COMPITO ASSEGNATO 1
Nel brano sul concerto al MUSE, quanti breakdancer salgono in scena insieme all'orchestra?

II frac e le scarpe da ginnastica

Avete mai visto un’orchestra dall’alto, quasi come la steste sorvolando? Come se le doveste fare una foto aerea e lei fosse proprio sotto di voi? Certo, forse il suono vi arriverebbe un po’ “strano”, dilatato e sfocato, ma sarebbe un’interessante nuova prospettiva di fruizione e osservazione. Per l’ultimo appuntamento dell’edizione 2013 il festival altoatesino di cultura contemporanea “Transart” ha deciso di venire nel nuovo, scintillante gioiellino trentino, il MUSE, con un progetto dalle sfaccettate componenti e dove il titolo dell’opera di Bernhard Gander, “Melting Pot”, è già tutto un programma.

Sul palco, o meglio, nel grande atrio del Museo delle Scienze progettato da Renzo Piano l’Orchestra Haydn in grande organico è rimpolpata per l’occasione dagli studenti dei conservatori di Trento e Bolzano, a dividersi la scena - è proprio il caso di dirlo - con la cultura free style di cinque breakdancer, uno spettacolare beatboxer (la beat box, molto in voga negli ultimi anni nella cultura hip hop, è la tecnica con cui si riproducono e imitano con bocca, naso e gola i suoni di cassa, rullante e altre percussioni), un dj, due poetry slammer (i poeti hip hop), tre rappers e i video di Super Drooper.

I timbri orchestrali di archi, legni, ottoni e percussioni restano compatti e distinti, quasi esclusivamente con funzione di linea ritmica, diventando il supporto, lo stereo portatile di questi ragazzi dai pantaloni con il cavallo ormai alle caviglie che a turno scratchano, rappano, restano in equilibrio su una mano sola e... si divertono.

MATERIALI FORNITI
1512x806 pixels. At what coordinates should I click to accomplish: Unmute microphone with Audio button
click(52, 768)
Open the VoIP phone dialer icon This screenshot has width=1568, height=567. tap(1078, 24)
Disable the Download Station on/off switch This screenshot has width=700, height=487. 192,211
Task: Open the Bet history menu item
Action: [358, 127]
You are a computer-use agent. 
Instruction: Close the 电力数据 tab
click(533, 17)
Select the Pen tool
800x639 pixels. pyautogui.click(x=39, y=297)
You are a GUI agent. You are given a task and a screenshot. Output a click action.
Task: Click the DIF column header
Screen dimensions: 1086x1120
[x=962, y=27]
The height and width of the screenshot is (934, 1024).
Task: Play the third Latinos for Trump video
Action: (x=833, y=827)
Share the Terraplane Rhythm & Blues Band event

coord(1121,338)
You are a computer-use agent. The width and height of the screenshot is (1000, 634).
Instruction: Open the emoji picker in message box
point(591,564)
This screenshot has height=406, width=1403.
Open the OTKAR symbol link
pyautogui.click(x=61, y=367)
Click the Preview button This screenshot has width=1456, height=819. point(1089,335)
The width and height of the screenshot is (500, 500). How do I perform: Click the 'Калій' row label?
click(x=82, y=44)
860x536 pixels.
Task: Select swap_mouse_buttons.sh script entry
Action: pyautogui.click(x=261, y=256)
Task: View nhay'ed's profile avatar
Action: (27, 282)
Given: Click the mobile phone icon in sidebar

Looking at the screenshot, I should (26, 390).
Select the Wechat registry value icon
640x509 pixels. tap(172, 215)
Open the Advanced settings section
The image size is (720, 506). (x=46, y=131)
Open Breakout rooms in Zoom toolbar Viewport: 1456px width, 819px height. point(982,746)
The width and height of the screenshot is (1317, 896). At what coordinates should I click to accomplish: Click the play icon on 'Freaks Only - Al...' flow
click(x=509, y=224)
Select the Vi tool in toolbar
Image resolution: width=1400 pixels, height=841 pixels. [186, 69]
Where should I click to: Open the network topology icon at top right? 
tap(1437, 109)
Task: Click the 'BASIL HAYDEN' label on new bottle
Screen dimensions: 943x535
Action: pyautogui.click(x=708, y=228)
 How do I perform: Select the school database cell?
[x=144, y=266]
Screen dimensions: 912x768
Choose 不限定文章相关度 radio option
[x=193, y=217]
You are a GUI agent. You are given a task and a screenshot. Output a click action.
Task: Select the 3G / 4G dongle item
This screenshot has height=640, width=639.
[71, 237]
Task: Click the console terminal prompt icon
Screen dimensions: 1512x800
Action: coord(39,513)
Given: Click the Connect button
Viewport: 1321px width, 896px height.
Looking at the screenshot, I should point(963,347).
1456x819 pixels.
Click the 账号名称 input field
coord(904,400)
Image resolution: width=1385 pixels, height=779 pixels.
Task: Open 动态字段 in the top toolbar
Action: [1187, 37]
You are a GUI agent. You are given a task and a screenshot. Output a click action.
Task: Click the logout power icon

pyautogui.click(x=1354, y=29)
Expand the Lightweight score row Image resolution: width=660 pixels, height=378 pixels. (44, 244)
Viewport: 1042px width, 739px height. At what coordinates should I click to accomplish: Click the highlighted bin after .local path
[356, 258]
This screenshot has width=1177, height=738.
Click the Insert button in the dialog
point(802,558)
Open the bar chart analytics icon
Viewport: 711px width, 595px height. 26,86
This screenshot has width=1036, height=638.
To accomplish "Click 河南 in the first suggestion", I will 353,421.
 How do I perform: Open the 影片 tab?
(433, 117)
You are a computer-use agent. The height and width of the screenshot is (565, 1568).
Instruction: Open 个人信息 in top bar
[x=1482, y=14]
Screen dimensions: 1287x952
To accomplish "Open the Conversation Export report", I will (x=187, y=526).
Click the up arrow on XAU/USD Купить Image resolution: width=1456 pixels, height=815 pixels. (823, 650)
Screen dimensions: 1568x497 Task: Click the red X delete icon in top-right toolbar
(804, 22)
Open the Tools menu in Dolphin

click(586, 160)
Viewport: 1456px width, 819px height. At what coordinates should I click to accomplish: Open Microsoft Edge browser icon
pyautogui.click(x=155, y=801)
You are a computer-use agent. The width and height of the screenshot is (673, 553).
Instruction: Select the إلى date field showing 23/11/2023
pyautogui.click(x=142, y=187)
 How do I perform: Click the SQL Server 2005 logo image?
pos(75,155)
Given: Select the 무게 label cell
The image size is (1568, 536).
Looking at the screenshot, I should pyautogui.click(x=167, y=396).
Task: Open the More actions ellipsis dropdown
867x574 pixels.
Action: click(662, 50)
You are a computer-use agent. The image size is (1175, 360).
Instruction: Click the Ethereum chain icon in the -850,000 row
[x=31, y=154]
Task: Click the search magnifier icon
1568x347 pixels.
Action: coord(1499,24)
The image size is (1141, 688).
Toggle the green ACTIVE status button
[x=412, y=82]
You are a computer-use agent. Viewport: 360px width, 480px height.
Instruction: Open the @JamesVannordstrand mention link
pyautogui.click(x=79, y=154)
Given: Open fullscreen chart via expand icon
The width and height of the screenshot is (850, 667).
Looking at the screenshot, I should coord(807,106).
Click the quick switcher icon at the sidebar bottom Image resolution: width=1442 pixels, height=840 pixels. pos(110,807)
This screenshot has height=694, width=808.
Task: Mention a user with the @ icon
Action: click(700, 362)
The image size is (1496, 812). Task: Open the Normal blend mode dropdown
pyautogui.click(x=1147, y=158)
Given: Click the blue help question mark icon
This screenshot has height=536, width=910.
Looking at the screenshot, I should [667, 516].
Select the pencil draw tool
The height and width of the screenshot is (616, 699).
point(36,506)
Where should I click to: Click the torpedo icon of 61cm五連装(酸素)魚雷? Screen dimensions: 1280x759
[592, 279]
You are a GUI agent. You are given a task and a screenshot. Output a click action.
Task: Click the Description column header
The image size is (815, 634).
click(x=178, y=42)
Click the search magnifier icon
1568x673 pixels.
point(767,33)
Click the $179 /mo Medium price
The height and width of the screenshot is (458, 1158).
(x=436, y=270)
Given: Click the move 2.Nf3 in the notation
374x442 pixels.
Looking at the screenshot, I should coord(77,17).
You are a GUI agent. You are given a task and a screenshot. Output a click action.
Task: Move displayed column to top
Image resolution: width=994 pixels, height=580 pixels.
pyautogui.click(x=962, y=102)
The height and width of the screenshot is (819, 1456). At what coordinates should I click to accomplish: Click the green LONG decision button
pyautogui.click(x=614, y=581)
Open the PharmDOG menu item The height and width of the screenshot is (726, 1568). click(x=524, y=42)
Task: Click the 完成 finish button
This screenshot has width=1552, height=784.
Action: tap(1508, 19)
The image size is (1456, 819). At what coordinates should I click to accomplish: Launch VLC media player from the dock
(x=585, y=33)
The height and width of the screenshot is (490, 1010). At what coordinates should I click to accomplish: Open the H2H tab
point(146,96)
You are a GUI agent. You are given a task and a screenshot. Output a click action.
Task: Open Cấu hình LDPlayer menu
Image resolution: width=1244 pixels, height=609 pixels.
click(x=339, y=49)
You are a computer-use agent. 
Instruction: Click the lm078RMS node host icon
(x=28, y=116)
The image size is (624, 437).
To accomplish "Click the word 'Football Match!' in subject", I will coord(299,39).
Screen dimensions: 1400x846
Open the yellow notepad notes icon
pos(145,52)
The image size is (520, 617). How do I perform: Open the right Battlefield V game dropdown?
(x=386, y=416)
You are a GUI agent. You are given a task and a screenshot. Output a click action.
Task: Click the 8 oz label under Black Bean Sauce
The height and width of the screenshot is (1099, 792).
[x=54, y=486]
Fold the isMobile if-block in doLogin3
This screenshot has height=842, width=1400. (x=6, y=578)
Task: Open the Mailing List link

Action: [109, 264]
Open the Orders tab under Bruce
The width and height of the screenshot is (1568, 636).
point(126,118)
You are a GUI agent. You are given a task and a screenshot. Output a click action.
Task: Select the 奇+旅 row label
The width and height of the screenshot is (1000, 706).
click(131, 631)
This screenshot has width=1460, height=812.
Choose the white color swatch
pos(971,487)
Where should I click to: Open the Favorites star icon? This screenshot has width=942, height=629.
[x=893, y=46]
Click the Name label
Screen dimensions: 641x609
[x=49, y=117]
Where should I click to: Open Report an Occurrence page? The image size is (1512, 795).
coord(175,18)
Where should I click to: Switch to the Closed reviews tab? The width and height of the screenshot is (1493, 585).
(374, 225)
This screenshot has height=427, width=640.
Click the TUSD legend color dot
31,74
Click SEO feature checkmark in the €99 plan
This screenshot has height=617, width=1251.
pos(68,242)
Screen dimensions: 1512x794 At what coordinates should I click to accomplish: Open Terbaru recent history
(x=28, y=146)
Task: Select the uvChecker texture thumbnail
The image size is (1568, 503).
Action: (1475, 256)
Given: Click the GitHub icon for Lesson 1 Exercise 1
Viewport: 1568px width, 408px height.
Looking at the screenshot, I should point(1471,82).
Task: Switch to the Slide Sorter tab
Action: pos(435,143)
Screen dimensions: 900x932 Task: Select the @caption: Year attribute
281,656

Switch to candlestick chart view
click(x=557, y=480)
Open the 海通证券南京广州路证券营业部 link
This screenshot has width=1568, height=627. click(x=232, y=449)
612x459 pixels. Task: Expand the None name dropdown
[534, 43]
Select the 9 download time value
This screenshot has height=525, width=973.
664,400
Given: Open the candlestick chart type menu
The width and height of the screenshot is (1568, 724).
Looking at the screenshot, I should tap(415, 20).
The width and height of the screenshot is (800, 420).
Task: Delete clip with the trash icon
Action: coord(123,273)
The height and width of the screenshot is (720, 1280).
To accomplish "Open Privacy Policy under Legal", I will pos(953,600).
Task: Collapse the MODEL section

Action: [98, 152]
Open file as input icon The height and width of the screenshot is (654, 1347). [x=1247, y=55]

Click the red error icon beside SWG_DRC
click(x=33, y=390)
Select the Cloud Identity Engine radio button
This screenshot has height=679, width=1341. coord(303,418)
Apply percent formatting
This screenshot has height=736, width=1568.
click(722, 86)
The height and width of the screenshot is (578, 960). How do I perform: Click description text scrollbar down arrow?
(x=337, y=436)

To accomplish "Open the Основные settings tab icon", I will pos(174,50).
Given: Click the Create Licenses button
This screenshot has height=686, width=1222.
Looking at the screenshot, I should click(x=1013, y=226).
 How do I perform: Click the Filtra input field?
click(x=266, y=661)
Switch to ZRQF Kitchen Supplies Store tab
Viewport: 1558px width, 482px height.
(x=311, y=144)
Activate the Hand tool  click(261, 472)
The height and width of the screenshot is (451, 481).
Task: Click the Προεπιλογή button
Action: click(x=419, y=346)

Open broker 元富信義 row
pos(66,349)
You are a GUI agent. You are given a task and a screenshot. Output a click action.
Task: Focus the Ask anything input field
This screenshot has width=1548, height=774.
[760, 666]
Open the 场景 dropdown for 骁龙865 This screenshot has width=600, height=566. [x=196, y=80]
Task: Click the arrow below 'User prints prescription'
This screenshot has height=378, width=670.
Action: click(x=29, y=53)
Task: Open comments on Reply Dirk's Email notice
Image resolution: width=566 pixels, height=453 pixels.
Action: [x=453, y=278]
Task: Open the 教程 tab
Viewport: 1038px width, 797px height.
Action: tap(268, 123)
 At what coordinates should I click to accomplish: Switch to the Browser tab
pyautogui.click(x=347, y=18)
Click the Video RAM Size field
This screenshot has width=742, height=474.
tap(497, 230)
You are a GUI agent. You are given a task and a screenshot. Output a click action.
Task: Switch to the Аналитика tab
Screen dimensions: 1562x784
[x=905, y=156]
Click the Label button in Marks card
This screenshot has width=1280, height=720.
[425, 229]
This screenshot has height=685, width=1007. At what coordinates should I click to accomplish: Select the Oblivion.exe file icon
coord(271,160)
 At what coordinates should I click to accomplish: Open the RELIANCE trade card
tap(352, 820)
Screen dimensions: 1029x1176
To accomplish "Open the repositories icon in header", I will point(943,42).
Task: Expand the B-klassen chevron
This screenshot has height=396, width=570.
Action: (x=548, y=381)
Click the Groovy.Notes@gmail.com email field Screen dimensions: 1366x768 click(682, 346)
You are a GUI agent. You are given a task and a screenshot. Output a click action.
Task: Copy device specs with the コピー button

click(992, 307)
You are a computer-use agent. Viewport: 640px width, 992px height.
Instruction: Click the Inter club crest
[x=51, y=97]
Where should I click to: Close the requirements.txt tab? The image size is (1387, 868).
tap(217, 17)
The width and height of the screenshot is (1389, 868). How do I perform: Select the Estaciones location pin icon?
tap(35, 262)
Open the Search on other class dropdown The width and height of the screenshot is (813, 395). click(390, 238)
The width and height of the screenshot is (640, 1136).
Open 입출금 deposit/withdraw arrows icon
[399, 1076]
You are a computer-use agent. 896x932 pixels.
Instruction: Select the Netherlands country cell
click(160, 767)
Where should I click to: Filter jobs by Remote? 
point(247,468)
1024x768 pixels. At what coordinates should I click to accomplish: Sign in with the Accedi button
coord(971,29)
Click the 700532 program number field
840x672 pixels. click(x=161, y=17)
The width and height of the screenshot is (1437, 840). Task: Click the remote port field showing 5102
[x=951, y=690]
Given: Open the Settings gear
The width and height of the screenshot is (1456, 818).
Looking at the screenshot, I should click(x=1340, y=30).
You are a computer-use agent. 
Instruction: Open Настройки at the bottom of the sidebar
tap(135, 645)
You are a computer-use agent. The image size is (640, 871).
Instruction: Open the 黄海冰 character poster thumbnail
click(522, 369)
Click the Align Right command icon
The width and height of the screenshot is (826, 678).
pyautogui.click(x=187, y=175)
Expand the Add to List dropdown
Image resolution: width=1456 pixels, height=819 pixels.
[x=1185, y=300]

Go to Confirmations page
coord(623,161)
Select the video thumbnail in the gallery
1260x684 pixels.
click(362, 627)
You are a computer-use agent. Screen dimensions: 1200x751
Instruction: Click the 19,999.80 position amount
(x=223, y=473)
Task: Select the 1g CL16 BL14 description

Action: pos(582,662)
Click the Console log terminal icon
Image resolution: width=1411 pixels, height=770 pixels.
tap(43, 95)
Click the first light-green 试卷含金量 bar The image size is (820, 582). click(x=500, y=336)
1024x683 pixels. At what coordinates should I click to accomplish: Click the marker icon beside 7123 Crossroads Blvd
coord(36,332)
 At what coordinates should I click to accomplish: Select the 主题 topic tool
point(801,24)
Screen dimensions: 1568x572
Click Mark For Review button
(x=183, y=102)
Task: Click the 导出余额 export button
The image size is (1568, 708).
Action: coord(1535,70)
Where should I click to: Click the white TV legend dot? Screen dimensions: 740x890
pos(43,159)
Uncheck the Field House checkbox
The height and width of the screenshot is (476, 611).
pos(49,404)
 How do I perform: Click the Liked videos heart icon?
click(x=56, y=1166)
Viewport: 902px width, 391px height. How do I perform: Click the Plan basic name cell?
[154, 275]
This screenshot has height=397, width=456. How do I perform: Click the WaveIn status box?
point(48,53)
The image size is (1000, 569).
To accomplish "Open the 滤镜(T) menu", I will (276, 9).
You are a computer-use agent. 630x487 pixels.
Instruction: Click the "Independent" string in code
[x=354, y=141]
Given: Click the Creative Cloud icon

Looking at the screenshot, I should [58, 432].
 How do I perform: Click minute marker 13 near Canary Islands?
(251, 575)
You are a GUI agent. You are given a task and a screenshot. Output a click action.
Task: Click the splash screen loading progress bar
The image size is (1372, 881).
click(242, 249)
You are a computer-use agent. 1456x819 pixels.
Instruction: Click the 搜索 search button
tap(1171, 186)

COMPITO ASSEGNATO 2
Cita parola per parola il tratto dell'elenco che si apre con la riga contenente "This screenshot has height=406, width=1403." e si chiude con quella contenente "The image size is (720, 506). (x=46, y=131)", estremi inclusi.

RISPOSTA SCRITTA 1
Cinque.

RISPOSTA SCRITTA 2
This screenshot has height=406, width=1403.
Open the OTKAR symbol link
pyautogui.click(x=61, y=367)
Click the Preview button This screenshot has width=1456, height=819. point(1089,335)
The width and height of the screenshot is (500, 500). How do I perform: Click the 'Калій' row label?
click(x=82, y=44)
860x536 pixels.
Task: Select swap_mouse_buttons.sh script entry
Action: pyautogui.click(x=261, y=256)
Task: View nhay'ed's profile avatar
Action: (27, 282)
Given: Click the mobile phone icon in sidebar

Looking at the screenshot, I should (26, 390).
Select the Wechat registry value icon
640x509 pixels. tap(172, 215)
Open the Advanced settings section
The image size is (720, 506). (x=46, y=131)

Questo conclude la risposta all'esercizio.